ネットにトンデモなウソに関するエントリがふたつ流れてきました。
『情報を読み解けば未来が見える – ネットに氾濫するトンデモなウソにどう対処するか(その1)キーワードで見分けるウソ:ITpro』では、「水からの伝言」「江戸しぐさ」「EM菌」を例にあげています。
「水からの伝言」は、「水にきれいな言葉をかけて凍らせるときれいな結晶になり、汚い言葉をかけると汚い結晶になる」というものです。本気で信じる人がいることをにわかには信じられない内容です。
「江戸しぐさ」は、「江戸時代には現代に通じるマナーがあったが、現在はすたれてしまった」というものです。これは本当かどうかの判断が困難です。検証のためには江戸時代の風俗を丹念に調べなければなりません。
「EM菌」は、「何種類もの細菌が相互に助け合って繁殖する状態では、農地の土壌改良、食品廃棄物の堆肥化、水質浄化などに効果がある」というものです。これも検証のためには科学的な実験が必要です。

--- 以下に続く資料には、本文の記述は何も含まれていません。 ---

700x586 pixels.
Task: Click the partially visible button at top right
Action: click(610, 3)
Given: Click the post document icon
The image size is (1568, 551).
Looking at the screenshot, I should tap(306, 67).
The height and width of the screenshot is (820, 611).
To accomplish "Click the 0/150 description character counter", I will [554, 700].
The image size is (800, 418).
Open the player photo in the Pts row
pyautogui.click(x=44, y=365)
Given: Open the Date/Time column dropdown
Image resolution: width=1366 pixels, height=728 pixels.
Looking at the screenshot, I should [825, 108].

もうひとつのエントリは、『情報を読み解けば未来が見える – ネットに氾濫するトンデモなウソにどう対処するか(その2)陰謀論??人間の認知の仕組みをクラックするウソ:ITpro』です。「911同時多発テロは米政府の自作自演だ」という陰謀論と「アポロ計画による人類の月面到着は米政府のでっち上げだ」という陰謀論を例にあげています。
人間には時系列の因果関係で理解しようという傾向があります。ふたつのことが連続して起こると、ふたつのことには因果関係があると考えがちです。

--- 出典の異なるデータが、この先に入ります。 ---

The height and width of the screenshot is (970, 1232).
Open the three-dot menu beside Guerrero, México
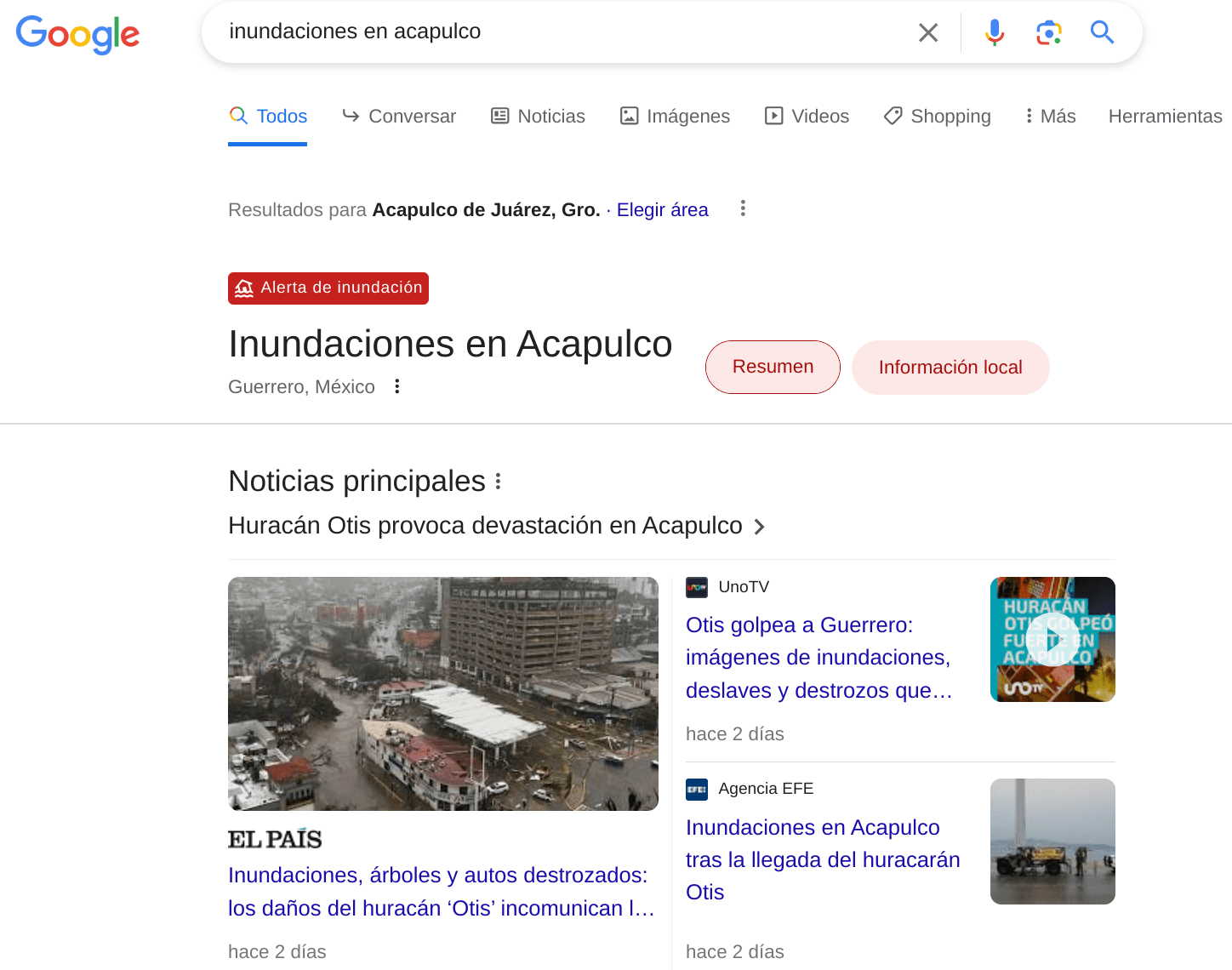click(396, 386)
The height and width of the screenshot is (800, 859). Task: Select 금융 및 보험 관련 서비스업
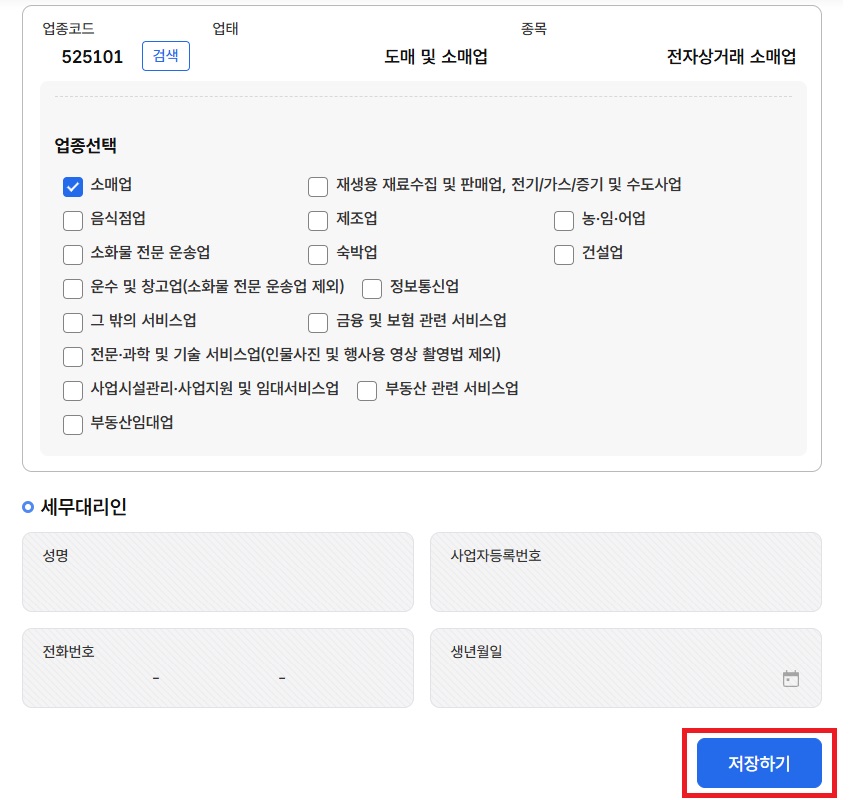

また、人間はたとえで解釈しようとします。知らないものを知っているものと同じようなものだと考えようとします。
そして、何かが起こったときに、誰かの意志で起きたと考えがちです。人間はお互いに顔色を読みあって生活する性質があります。
これらの3つの人間の性質が、陰謀論のはびこる原因となっています。
因果関係で考えようとする性質と知っているものに関連付けようとする性質は、科学技術を進歩させてきた性質です。これらの性質があるからこそ、物理や化学の法則を見つけられたといえます。

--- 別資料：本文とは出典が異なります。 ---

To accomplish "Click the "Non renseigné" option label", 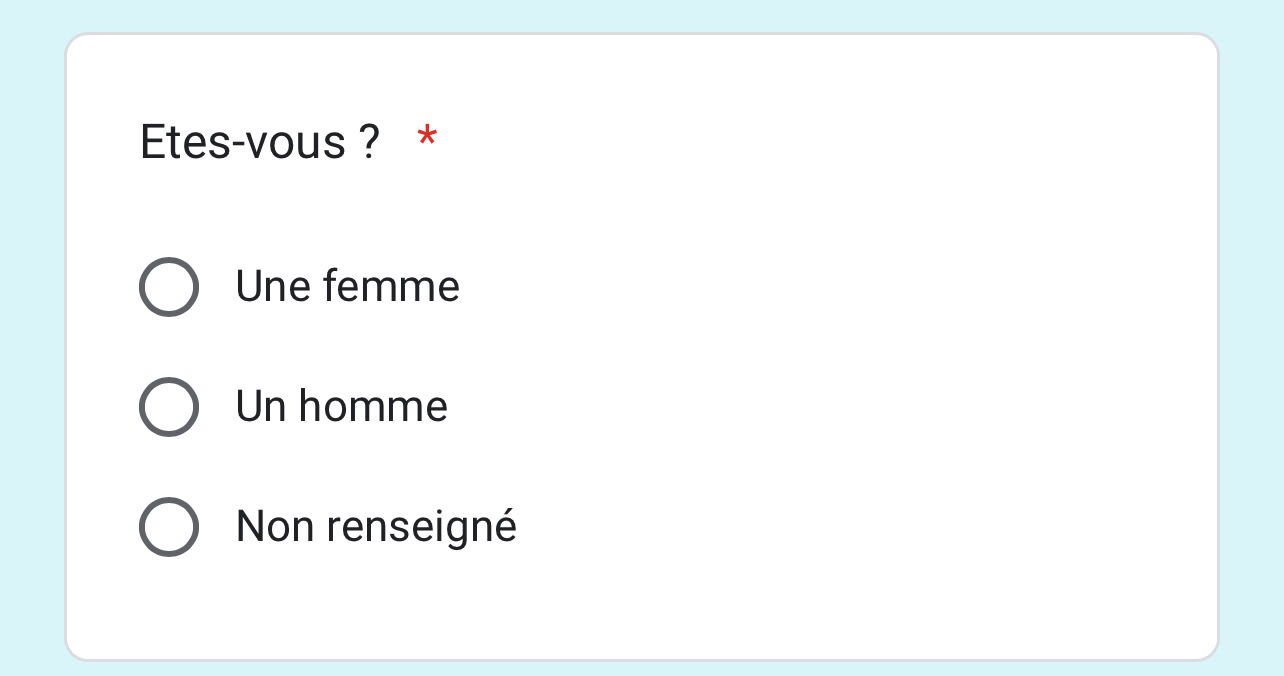I will pyautogui.click(x=376, y=527).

ものごとが誰かの意志で行われたと考えがちな性質は、宗教を生み出しました。
「水からの伝言」「江戸しぐさ」「EM菌」および陰謀論は、いずれもネットに限った話ではありません。昔からあった話です。
ネットではろくに読まずにリツイートしたり、シェアしたりする人が多いため、より拡散しやすくなったというだけです。
なぜ、ろくに読みもせずリツイートやシェアをするかというと、実名でないという気軽さがあります。実名でないから変なものを拡散してしまったとしても、恥をかくことがないという意識が働きます。
ろくに読みもせずに、目についた言葉に反応している人たちにウソを見分ける方法を知らせても意味はないかもしれません。容易にウソだとわかる「水からの伝言」のような話でさえ拡散させてしまいます。
ましてや、「江戸しぐさ」や「EM菌」のように簡単に真偽を確認できない問題はなおさらです。
基本的に情報は疑ってかかり、裏付けとなる事実や実験結果を確認できたときに、はじめて信頼度を増していくという心構えが必要です。
また、因果関係で考えたり、同じようなものに関連付けたり、誰かの意志だと考えたりしがちな人間の性質も理解した上で、ものごとを判断していくことも必要です。
すべてのものを疑ってかかるという心構えは、科学的態度として当然のことです。ネット時代においては、それに加えて人間の性質の理解も深め、自らの判断をしなければなりません。